Mientras tanto Ana Rosa conectaba con Mingorrubio.

Comparación con el fútbol

En el bar Mual en Chamberí se mezclan vecinos acomodados que tienden a la derecha y los trabajadores de oficinas cercanas, de opiniones más diversas. Hasta hace unos días Vox tenía enfrente su sede nacional, por lo que de repente la ideología media de la clientela ha vuelto algo al centro político.

Cuando un grupo de trabajadores de una oficina cercana se levantó de la mesa, uno de ellos se giró y recordó la noticia. “Ah sí, lo de Franco. Me da lo mismo”. Su compañero Pablo Ruiz, de 46 años, dice que hay problemas más importantes, como la violencia de género, los salarios bajos o los desalojos.

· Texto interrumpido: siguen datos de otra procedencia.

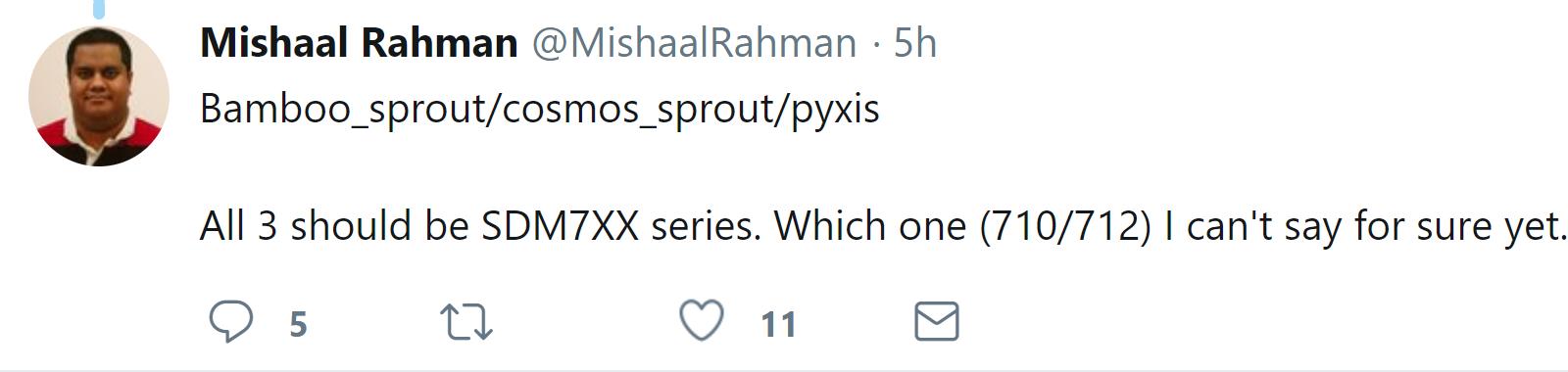Send tweet via envelope message icon
Viewport: 1568px width, 372px height.
coord(936,322)
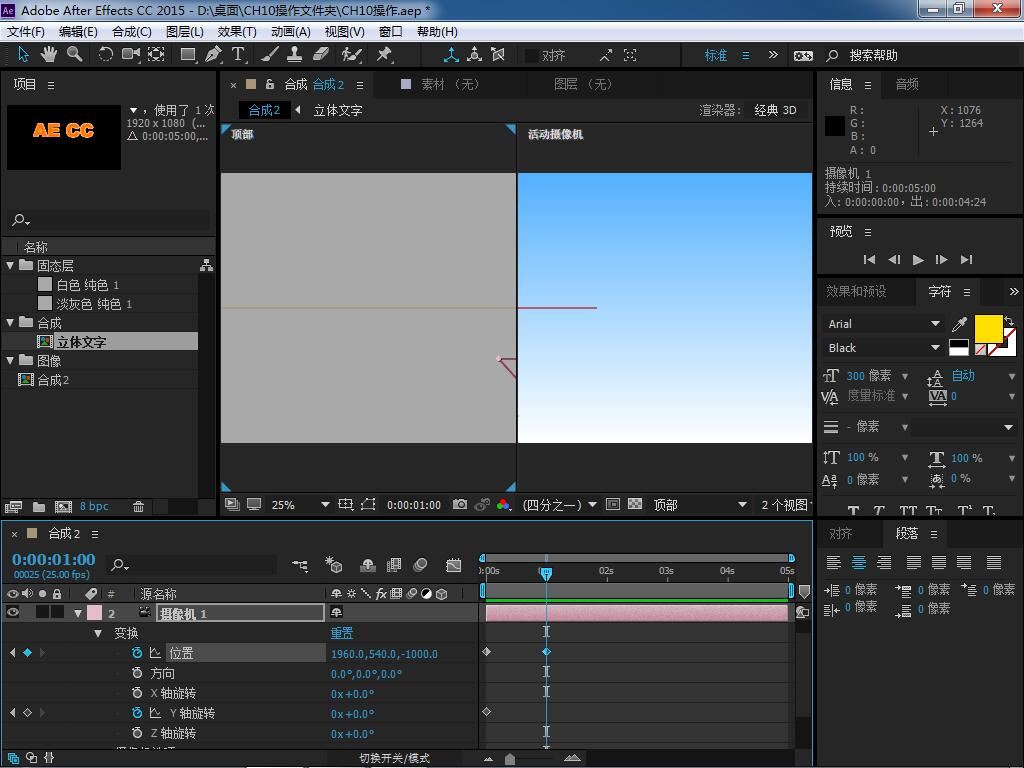Open the 效果(T) menu

tap(237, 31)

Cerca paseaba por la calle Steve Donohue, un estadounidense de 72 años, votante de Trump. Con Franco se vivía mejor, asegura este jubilado casado con una española. Conoció España en los tiempos de Franco cuando era un militar destinado en la Península y ha regresado hace dos años. “Antes había menos crimen y más trabajo”, dice Donohue, que acto seguido habla de las bondades que él ve en Trump.

Solo un cliente mira... y aprieta el puño

“Lo que tenemos que aguantar”, dice un camarero del bar Hermanos Muñoz, en Vallecas. “Mira, a mi hermano lo sacaron hace unos 14 años de una fosa, y nadie lo retransmitió, joder. No sé por qué le damos tanta importancia...”. El interés por Franco ha durado un minuto escaso. A un metro, un señor con chaqueta beis es el único que mira la tele con atención. El resto de personas muestra indiferencia. Así transcurre la mañana. Todos son indiferentes, menos ese señor. Mira la tele y no habla con nadie.

Son las 11.04. El bar está lleno. Tres mujeres se sientan. “He puesto la bandera de España en mi televisión”, cuenta una. Las otras se ríen. “¿Y el torito también?”, le preguntan. “También, también...”, se ríe.

Cuando todo ha pasado, el camarero hace un comentario: “Ya está to el pescao vendido”. Pero el

hombre de la chaqueta beis aprieta el puño. No quiere explicar qué celebra. Pero algo celebra.

Con información de Berta Ferrero, Fernando Peinado, Juan Diego Quesada, F. J. Barroso, Julia F. Cadenas, Manuel Viejo, Isabel Valdés y Fran Serrato.